SUPPLIED DATA:
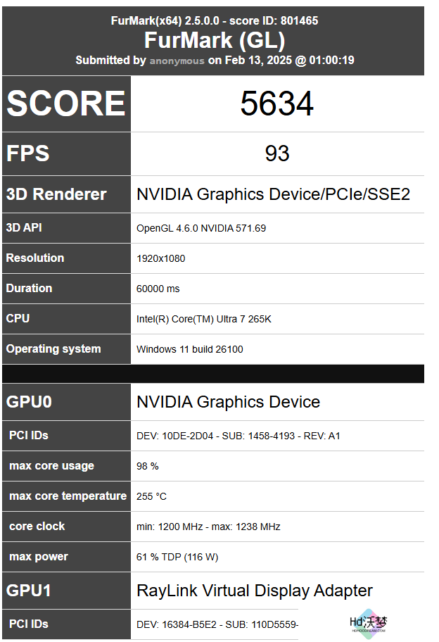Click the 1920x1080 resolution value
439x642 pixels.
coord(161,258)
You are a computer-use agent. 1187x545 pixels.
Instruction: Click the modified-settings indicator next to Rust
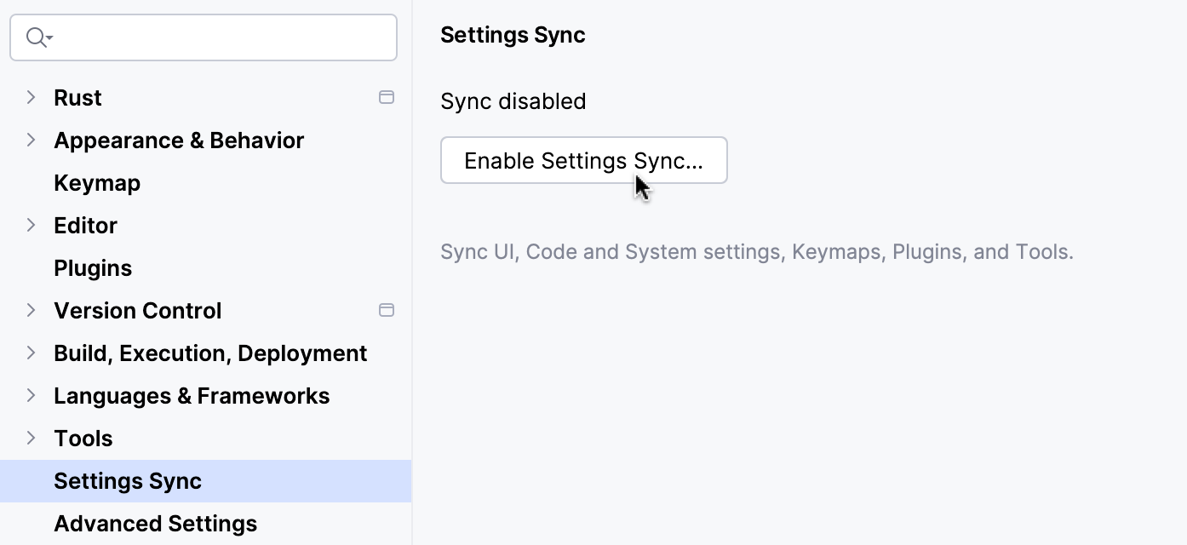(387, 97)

* * *

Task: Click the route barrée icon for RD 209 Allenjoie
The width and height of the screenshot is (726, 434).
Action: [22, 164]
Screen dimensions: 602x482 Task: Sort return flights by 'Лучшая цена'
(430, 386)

WRITTEN REQUEST: Please identify every line in the entries above that contains the string "Task", and copy each such line in full.

SOLUTION FOR THIS EXERCISE:
Task: Click the route barrée icon for RD 209 Allenjoie
Screen dimensions: 602x482 Task: Sort return flights by 'Лучшая цена'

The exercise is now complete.